----- Dados do exercício

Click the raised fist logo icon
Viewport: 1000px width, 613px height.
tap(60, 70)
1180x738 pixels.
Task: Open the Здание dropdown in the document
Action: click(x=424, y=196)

----------

Você pode reescrever todas as linhas dos dados acima como uma lista numerada, deixando de fora as linhas em branco?

1. Click the raised fist logo icon
2. Viewport: 1000px width, 613px height.
3. tap(60, 70)
4. 1180x738 pixels.
5. Task: Open the Здание dropdown in the document
6. Action: click(x=424, y=196)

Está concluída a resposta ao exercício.